In September, people go mushrooming in Poland. You have to be very careful and know which mushrooms are safe and how to recognize the bad guys. Everybody in Poland knows the most noble borowik (boletus), the second best – podgrzybek (bay bolete) or yellow kurka (chanterelle) which are delicious with scrambled eggs. The whole experience of mushrooming is one of a kind. You start your day very early, before dawn. With your family or group of friends, you take a drive to a forest. Some people have their favorite spots, some search for a new mushroom Eldorado every year. You walk through the forest, feeling calm and united with the nature, observing the morning mist rising and day waking up, listening to birds and nature sounds, scanning ground for the shiny mushroom cups. At the end of the day, you compare your trophies with others. And you have to take care of the mushrooms right away. They should be cleaned and segregated, then dried in an oven or pickled.
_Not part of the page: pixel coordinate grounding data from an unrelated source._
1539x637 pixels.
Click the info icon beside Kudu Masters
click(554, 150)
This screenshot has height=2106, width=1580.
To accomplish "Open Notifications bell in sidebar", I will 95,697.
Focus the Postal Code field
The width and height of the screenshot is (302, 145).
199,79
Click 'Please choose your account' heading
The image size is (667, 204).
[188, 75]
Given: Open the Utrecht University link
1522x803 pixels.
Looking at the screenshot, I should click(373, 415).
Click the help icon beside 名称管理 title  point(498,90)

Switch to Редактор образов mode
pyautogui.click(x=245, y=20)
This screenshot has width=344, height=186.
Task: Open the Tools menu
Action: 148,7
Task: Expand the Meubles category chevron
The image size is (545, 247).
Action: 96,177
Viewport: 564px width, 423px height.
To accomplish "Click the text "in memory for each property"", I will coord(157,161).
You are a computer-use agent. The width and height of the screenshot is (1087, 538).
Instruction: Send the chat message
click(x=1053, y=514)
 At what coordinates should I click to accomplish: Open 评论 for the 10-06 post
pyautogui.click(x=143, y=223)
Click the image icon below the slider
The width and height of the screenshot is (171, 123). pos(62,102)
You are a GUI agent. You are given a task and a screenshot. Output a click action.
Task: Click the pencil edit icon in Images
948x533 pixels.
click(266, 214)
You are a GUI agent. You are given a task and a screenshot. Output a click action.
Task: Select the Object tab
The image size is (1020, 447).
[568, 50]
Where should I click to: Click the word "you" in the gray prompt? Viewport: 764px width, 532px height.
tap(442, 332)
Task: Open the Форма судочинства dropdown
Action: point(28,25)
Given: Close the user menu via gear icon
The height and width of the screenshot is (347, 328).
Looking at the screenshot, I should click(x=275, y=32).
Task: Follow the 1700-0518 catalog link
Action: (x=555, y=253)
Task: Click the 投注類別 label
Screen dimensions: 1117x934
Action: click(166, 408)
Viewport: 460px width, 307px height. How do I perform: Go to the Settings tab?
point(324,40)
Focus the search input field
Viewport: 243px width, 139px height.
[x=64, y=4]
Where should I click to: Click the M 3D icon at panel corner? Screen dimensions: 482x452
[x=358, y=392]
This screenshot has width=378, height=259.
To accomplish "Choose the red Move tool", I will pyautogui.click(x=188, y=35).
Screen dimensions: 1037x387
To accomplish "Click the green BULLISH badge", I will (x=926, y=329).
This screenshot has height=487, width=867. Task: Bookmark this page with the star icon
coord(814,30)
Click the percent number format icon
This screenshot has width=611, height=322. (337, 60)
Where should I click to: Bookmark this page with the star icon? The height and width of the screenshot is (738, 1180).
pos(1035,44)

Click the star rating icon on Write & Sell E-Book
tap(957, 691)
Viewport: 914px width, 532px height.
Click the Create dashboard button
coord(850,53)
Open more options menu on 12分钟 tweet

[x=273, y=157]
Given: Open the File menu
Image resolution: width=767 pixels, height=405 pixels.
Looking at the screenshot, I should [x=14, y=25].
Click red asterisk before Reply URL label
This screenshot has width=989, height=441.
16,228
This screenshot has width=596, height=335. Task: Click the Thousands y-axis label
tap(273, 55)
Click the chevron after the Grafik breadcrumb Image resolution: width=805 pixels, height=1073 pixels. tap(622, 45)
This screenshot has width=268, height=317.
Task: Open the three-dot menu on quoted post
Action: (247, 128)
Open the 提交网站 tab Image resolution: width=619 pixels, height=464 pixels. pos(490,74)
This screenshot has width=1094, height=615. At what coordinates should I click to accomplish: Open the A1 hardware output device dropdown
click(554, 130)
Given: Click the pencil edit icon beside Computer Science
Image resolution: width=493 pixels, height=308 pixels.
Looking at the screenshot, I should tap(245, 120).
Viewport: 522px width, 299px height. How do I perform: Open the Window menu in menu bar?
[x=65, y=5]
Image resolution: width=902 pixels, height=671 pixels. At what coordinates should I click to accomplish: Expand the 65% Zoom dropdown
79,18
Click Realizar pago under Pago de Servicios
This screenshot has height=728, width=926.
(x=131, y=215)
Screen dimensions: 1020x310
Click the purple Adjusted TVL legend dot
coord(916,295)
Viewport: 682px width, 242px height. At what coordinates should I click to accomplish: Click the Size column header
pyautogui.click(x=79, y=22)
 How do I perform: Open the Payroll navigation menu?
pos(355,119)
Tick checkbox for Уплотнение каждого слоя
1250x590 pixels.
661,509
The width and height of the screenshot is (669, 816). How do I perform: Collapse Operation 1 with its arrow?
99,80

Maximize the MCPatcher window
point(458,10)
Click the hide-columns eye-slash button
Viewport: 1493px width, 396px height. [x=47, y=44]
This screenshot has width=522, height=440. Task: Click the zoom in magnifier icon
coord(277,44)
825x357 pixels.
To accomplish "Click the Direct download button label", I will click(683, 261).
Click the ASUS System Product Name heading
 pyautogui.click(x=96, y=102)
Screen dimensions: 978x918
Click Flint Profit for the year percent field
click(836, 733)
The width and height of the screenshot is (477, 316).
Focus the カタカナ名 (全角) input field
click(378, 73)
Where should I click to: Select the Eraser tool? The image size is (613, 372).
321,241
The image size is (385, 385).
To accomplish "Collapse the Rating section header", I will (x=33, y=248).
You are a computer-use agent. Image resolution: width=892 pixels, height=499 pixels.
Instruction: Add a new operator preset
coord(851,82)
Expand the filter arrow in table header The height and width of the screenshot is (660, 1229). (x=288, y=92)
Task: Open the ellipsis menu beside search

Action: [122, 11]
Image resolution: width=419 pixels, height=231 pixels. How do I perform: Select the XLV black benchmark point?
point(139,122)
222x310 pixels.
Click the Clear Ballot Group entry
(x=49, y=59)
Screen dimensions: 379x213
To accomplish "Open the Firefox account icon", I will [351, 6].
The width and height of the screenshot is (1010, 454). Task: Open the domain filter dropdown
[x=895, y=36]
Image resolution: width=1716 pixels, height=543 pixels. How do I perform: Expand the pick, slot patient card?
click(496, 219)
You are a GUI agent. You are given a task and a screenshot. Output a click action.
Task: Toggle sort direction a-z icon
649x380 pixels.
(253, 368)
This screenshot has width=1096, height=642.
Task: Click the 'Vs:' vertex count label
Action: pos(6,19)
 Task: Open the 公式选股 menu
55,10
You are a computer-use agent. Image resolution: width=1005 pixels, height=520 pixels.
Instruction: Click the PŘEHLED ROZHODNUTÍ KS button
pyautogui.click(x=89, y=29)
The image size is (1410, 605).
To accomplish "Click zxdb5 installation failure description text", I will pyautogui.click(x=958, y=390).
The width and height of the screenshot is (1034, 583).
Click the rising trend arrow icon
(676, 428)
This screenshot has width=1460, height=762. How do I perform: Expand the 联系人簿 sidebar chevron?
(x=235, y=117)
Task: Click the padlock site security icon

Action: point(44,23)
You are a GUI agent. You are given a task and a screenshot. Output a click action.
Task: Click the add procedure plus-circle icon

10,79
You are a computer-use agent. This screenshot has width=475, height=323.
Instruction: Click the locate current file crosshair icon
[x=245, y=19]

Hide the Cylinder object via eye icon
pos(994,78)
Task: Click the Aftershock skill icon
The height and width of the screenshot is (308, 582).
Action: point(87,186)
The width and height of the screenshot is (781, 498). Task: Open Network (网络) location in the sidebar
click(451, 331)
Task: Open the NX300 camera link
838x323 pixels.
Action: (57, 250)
Children’s fall favorites are chestnuts. Horse chestnut tree (conker tree) is very common in Poland. It blossoms in May when high school students take their final exams (matura). And in the fall, it drops shiny brown chestnuts covered with a thick green shell with horns. Kids pick them up and make little puppets out of them – you just need a few toothpicks and some imagination. Chestnuts are also believed to be a natural remedy for arthritis, so don’t be surprised if you find them under the bed at your Polish host! Unfortunately, there is a trend of disappearing of the mid-seasons – probably due to the global warming. For last 20 years it’ is not rare to experience a rapid switch from cold winter into hot summer, and instead of a nice beautiful fall, one day you just wake up on a freezing morning. So let’s enjoy the beautiful fall while we can. Maybe now it’s good time for a road trip to a place where foliage is especially breathtaking…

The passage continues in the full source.